A common interval set during this phase would be repeating one mile efforts with 30 percent active recovery time. The 30 percent active recovery time is calculated from the average goal time for the intervals and consists of jogging or walking. The pace and volume of the intervals would be based on the target race’s distance and time. Intervals progress over the course of the three weeks from below race distance and speed, to finish week three above race distance and speed. A basic example would be:

Goal Race 5km, 19:00

Preparation Phase for Runners - 1

A more advanced progression example, involving higher volume and additional progressive steps:

Goal Race 5km, 19:00

Preparation Phase for Runners - 2

These examples must be used in the context of seasonal training plan with base training and tempo intervals leading up to the preparation phase. As the season progresses towards your goal race, intervals will rise in intensity and vary in recovery. The goal of these training intervals is to prepare you for race pace. Working with an experienced coach is most beneficial when implementing a training plan to make sure that each phase of training works to reach the season’s performance goals.

Race Simulation

Regardless of the competition level, you should include competition skills or simulate race conditions during training sessions to prepare for the racing season. It is important to consider all aspects of race day when planning race preparation training sessions. Always include your race day warm up routine in workouts. An example would be starting your training sessions with a dynamic warm up and drill sequence that you then repeat during warm up for a competition. Maintain warm up jogs of 10 to 20 minutes in length consistent between interval training sessions and race day warm ups. It is also good to include a variable fartlek run to your training plan to simulate racing scenarios during training a session. Here is an example workout:

Preparation Phase for Runners - 3

There is no recovery between the one minute intervals, however there is a 2 to 3 minute active recovery between sets to simulate the change in speeds associated with racing. A workout may consist of 2 to 5 sets of fartlek intervals, and the intervals can vary from 30 seconds to 3 minutes depending on the racing distance or timing within the training plan. This will simulate initiating a surge or covering a competitor’s surge and develop a sense of multiple “gears” for competition. This race preparation workout is typically a secondary workout during the week to complement interval training.

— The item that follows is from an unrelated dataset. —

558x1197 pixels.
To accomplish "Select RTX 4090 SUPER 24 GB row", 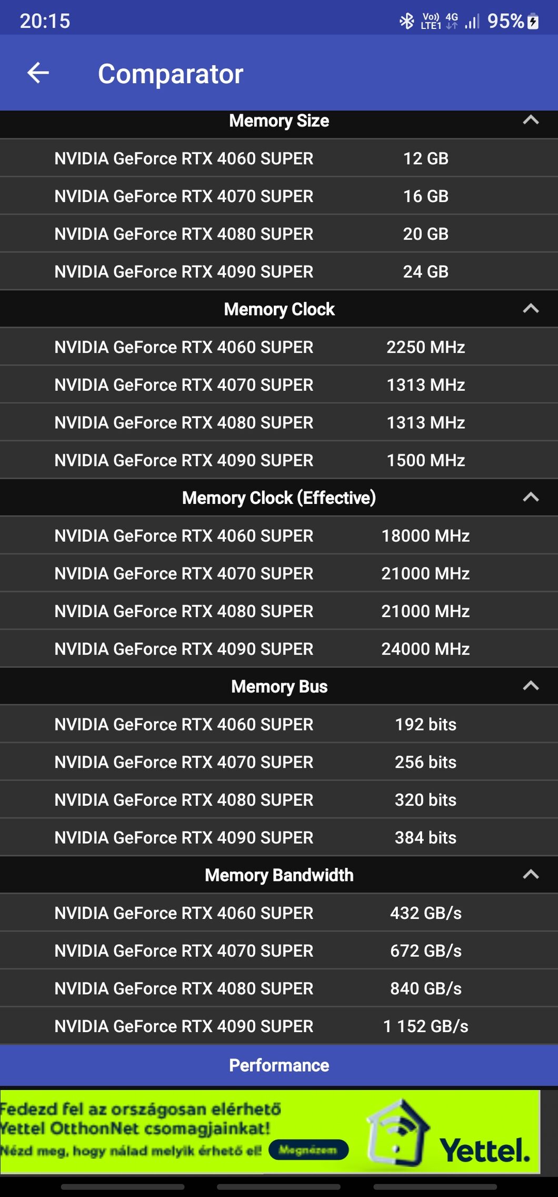I will (x=279, y=272).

A final method to practice race skills are group runs to become comfortable running in packs or on a competitor’s shoulder. Running efficiently in a group or with a competitor is a great benefit due to shared pacing and conserving energy. Refining your racing skills following the off season or base building phase will have a positive impact on your races with little or no added training time.

The preparation phase leading up to the first races is a crucial time of the season. It is the time to capitalize on the hard work invested during off-season and pre-season training. The inclusion of form drills, progressive intervals, and racing skills in a training plan will ensure a successful first race and strong foundation for a successful season of racing.